Jessica looked equal parts worried, furious, and afraid. She sat on the plywood bedframe that had become her spot for these all too frequent council meetings, then paced the room, then sat down again hard enough to shake the frame. It took her almost a minute to calm herself down enough to start talking. When she did, she practically spat the words.
“The Fireborn Crusade wants a ceasefire.”
Calvin and I weren’t the only ones in on this meeting. Jessica had ‘invited’ Tori, Zane, and Carol, plus a handful of others who’d broken through to Rank One. The tower was standing room only, since no one wanted to spread out into Jessica’s stomping-around space. Tori had wisely zipped her lip the moment she saw her stepmom’s anger, and Zane and Carol didn’t look like they wanted to say anything, either. Calvin and I glanced at each other, almost daring each other to speak first.
“Well?” Jessica asked.
I swallowed. “Why wouldn’t we want peace with them?”

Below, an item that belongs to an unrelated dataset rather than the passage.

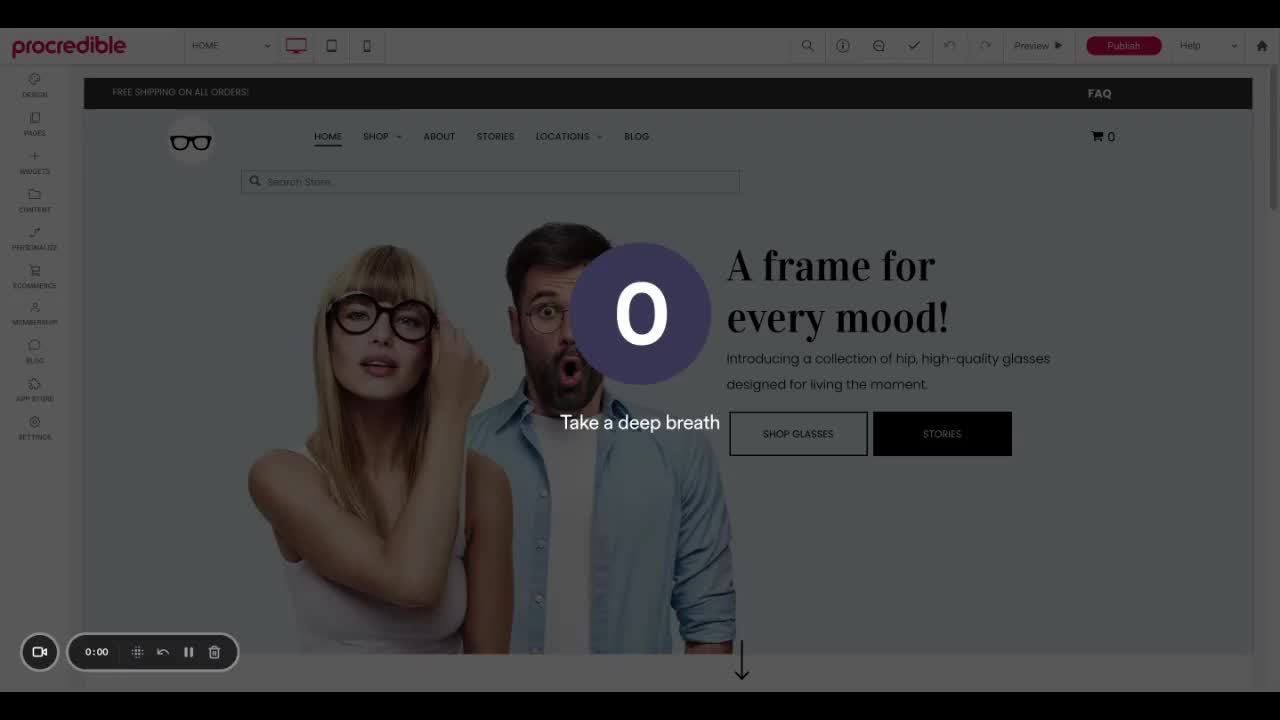1280x720 pixels.
Task: Click the SHOP GLASSES button
Action: pos(798,434)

She looked at me like she couldn’t believe I’d said it. “They attacked us. If they want a ceasefire, it’s to get an advantage in our war, and I won’t let him run over us. Level Seventy-One or not, Liu can’t dictate terms to us, and the week he’s offering isn’t long enough.”

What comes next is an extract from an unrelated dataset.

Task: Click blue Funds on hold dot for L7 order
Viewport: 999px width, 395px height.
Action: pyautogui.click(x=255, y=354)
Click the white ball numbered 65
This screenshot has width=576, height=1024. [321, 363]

I doubled down. “Look, Tori and I are bottlenecked on experience. The Tier Two Dungeons don’t give enough, there aren’t enough Tier Threes in Chicago to get us both to seventy, and the Tier Fours are too much. Killing other Delvers, though? That’s where it’s at.”

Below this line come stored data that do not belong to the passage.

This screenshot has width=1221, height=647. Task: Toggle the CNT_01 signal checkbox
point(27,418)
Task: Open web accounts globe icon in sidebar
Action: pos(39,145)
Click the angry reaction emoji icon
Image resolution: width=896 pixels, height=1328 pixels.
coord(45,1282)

“So you’re going to turn Tori into a murderer?”
“I’ve already killed people, Mom,” Tori said.
“Zip it. Hal, I’m not—“
“Let me finish,” I said. “I don’t want to turn Tori into a murderer, and I don’t want to kill people. I’m going to find a different solution to this bottleneck issue. And you’re right, we need to treat the Fireborn Crusade like a war—but there’s a second war coming. The orcs are building something in the Union Center, and whatever it is, it won’t be good. So, I’m proposing we accept Liu’s offer, take the ceasefire, and bottleneck his troops at the same place we’re stuck.”
“That’d work,” Calvin said, stroking his too-long beard. He hadn’t worried about keeping up with appearances in the weeks since the apocalypse started, and he certainly didn’t care now, but it was still in better shape than it had been when I’d met him. “We’re not giving up. We’re denying an enemy a resource.”
“Unless they’ve got other places to fight,” Jessica said. “If they do, we’re only denying that resource to ourselves.”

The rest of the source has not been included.